In addition to the abovementioned instruments, Chen et al. (2007) and Kim et al. (2007) previously developed a differential mobility analyzer with multiple sampling ports for a fast measurement system. However, the multistage DMA (MDMA) by Chen et al. (2007) only has three sampling ports and needs three CPCs. Furthermore, an exponentially extended longitudinal length is required to increase the number of sampling ports and accommodate the wide size range of particles. As a result, the system becomes complicated and expensive. Kim et al. (2007) developed a DMA with a multi-port system, a substitution for the MDMA system, and it can classify a total of seven sizes simultaneously. They evaluated the DMA system using monodisperse particles and deduced from the experiments that increasing the number of sampling ports did not affect the classification efficiency and transfer functions of the DMA. This was also theoretically supported in research by Giamarelou et al. (2012), in deriving analytical expressions for estimating the transfer functions and the resolutions of DMAs with multiple sampling ports. However, there is still a lack of research on a fast measurement system that retains the traditional DMA function. Therefore, in this study, we developed a new nanoparticle sizer (NPS), consisting of a multi-port DMA (MP-DMA) and multi-CPCs (M-CPCs), that can perform fast measurement of particle size distributions.

2 Instrument

2.1 Design concept and construction of the NPS

The NPS consists of one MP-DMA with 12 ports (Fig. 1a) and two M-CPC modules with 12 CPCs (Fig. 1c). The MP-DMA, unlike the common cylindrical DMA with one sampling port (Knutson and Whitby, 1975), has an outer electrode with multiple sampling ports (annular slits) and a truncated cone-shaped inner electrode where a high voltage is applied. Once the constant voltage is applied, the MP-DMA classifies monodisperse particles according to their electrical mobility. The dimensions of the entire system are 450×300×250mm. The flow systems and paths for the NPS are depicted in Fig. 1, including the aerosol flow rate (Qa, 0.18 L min−1), sheath flow rate (Qsh, 3.78 L min−1), sampling flow rate for each CPC (Qs, 0.18 L min−1), and exhaust flow rate (Qe, 1.8 L min−1). Like the common DMA flow system, Qa is the same as Qs. The clean sheath flow carries aerosols from the top to the bottom. Because Qs continuously flows out through each sampling port, the total flow rate along the classification zone is reduced.

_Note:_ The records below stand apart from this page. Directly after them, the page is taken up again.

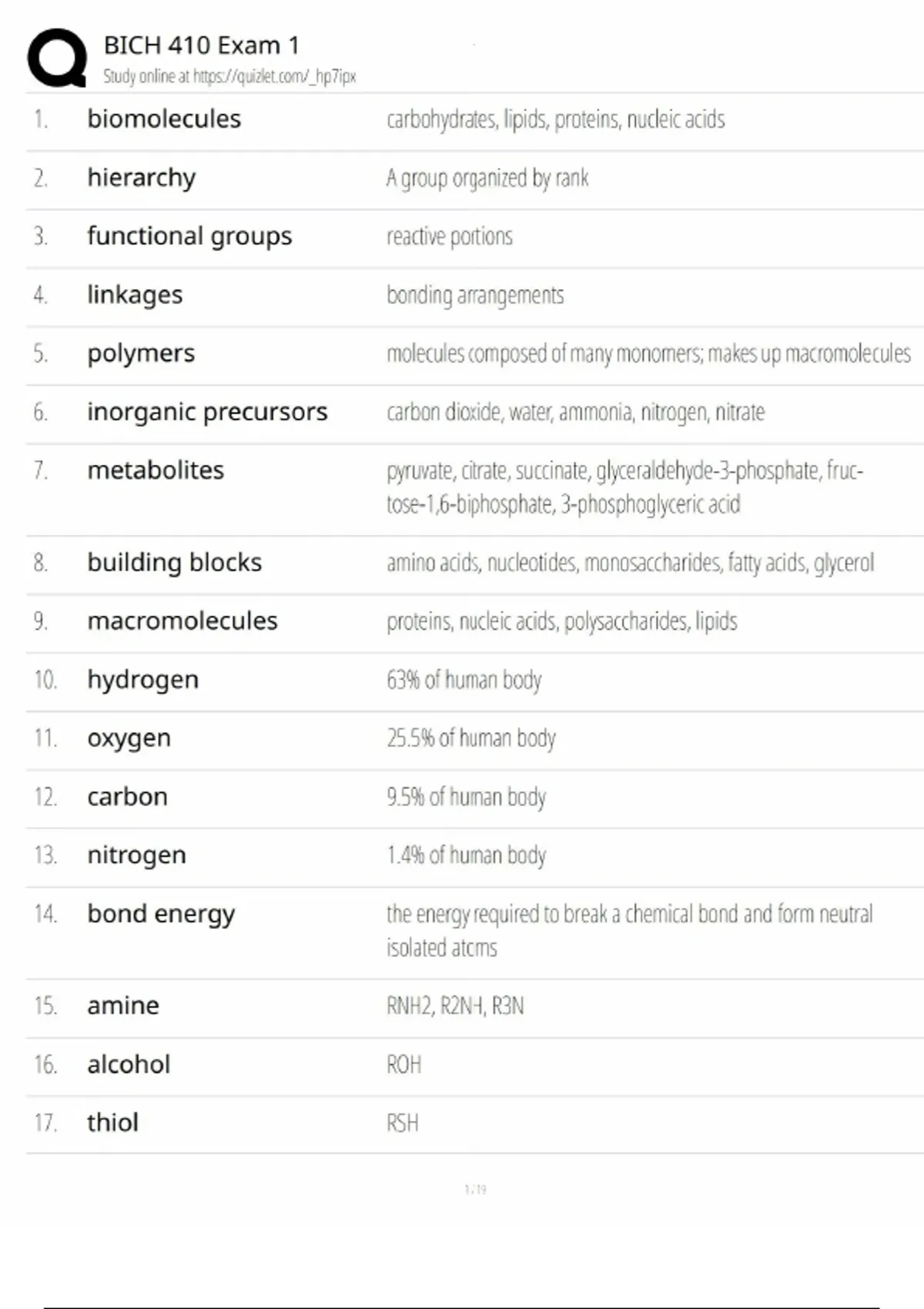The width and height of the screenshot is (924, 1309).
Task: Select the term biomolecules
Action: click(164, 119)
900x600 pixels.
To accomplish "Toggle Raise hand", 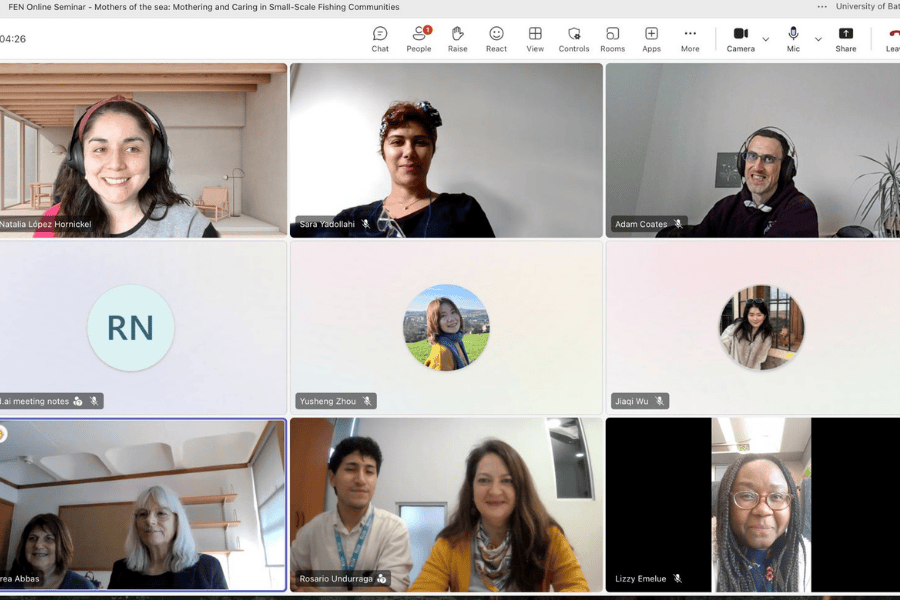I will [458, 38].
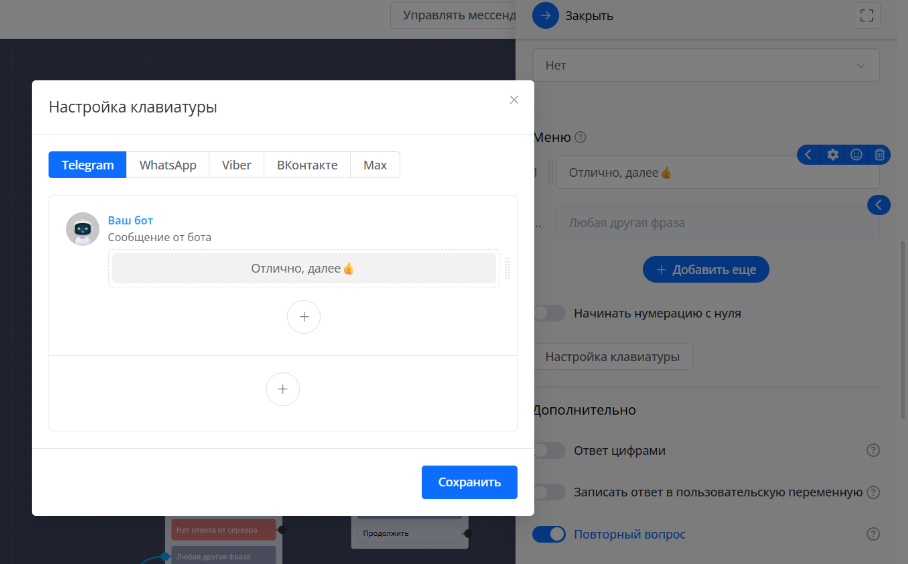The image size is (908, 564).
Task: Open the emoji picker smiley icon
Action: 856,155
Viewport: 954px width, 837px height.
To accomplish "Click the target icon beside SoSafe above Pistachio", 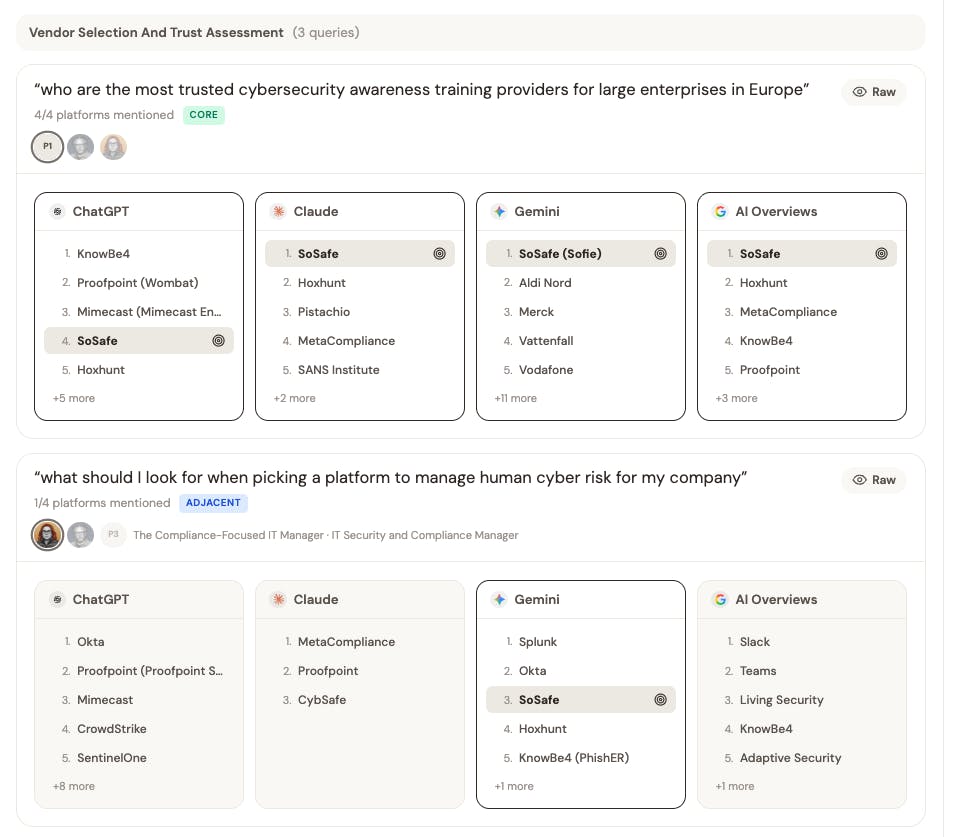I will (x=439, y=254).
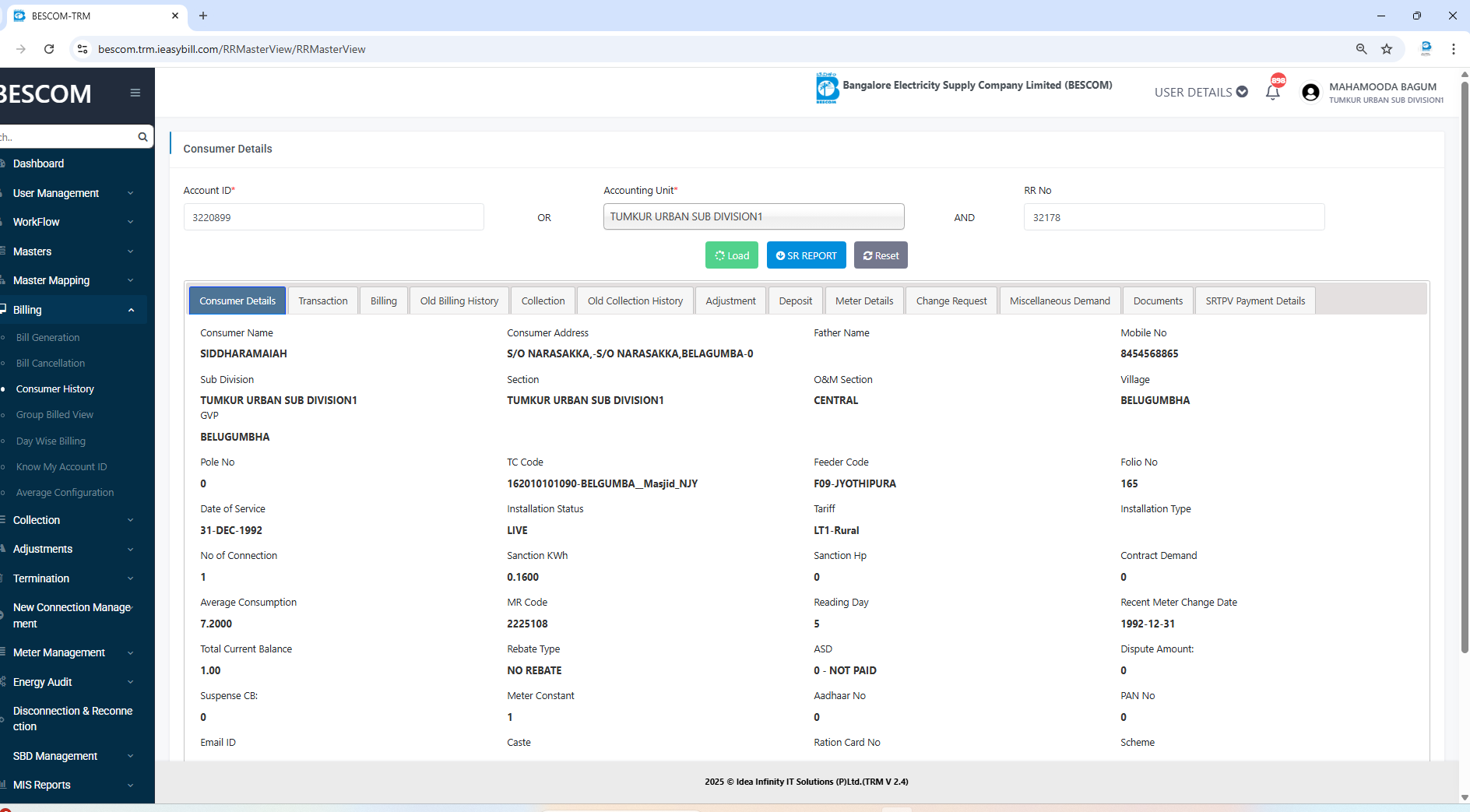Screen dimensions: 1470x812
Task: Open the Accounting Unit dropdown
Action: click(753, 216)
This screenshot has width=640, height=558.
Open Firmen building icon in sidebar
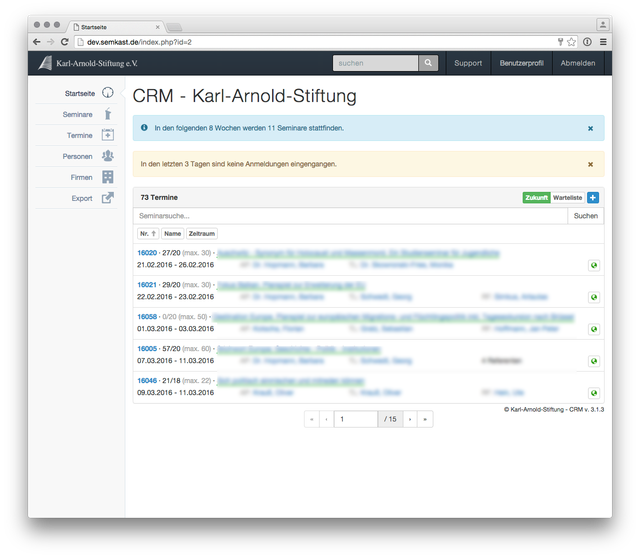point(107,177)
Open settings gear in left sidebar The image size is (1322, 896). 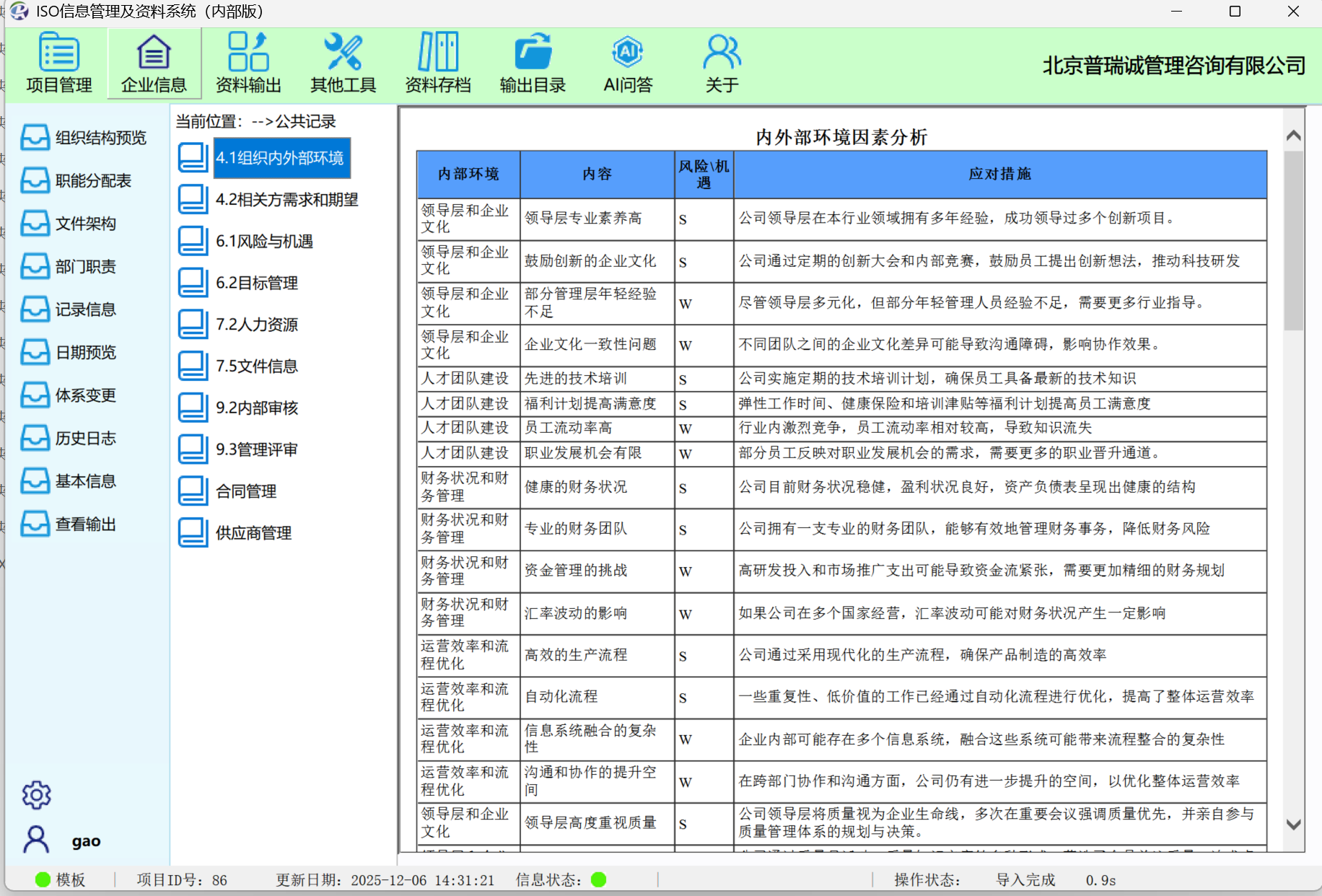pyautogui.click(x=36, y=795)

2.2 Design concept of the MP-DMA

While Chen et al. (2007) employed three sampling ports and applied an exponentially increasing distance between neighboring ports to allow a wide size range of particles, the MP-DMA has 12 annular sampling ports that are placed with a uniform distance of 2 cm between neighboring ports. The MP-DMA uses an inner electrode with increasing diameter along the longitudinal direction. As the diameter of the electrode increases, the distance between the inner electrode and the outer cylindrical electrode decreases. Accordingly, the electrical field strength applied to particles increases as they flow to the downstream side. As a result, the MP-DMA can accommodate a wider size range of particles without excessive extension of the electrode length found in the common cylindrical electrode.

2.3 Design concept of the M-CPC

Each sampling port in the MP-DMA is directly connected to the inlet of each CPC. Classified particles are introduced to and measured by the CPC. One M-CPC module consists of six CPCs, and the NPS has two M-CPC modules (12 CPCs). The module has a unified saturator and condenser block to maintain uniform temperatures. A common working fluid reservoir is located beneath the saturator block. The operating principle of the M-CPC is the same as other typical CPCs. Particles are introduced to the saturator (temperature: 35 C), and the condensational growth of the particles occurs in the condenser at a temperature of 10 C. The condensed particles are detected in the optical part. Each CPC was denoted as CPC1, CPC2, CPC3, etc., based on their location. CPC1 is closest to the aerosol inlet and CPC12 is closest to the sheath outlet in the MP-DMA. The reference CPC used in this study is denoted as TSI-CPC (model 3776, TSI Inc., Shoreview MN, USA).

Figure 1Schematic diagram of the NPS consisting of the MP-DMA including M-CPCs: (a) the geometry of the MP-DMA and flow paths; (b) the details of the 12th CPC; (c) the M-CPC module.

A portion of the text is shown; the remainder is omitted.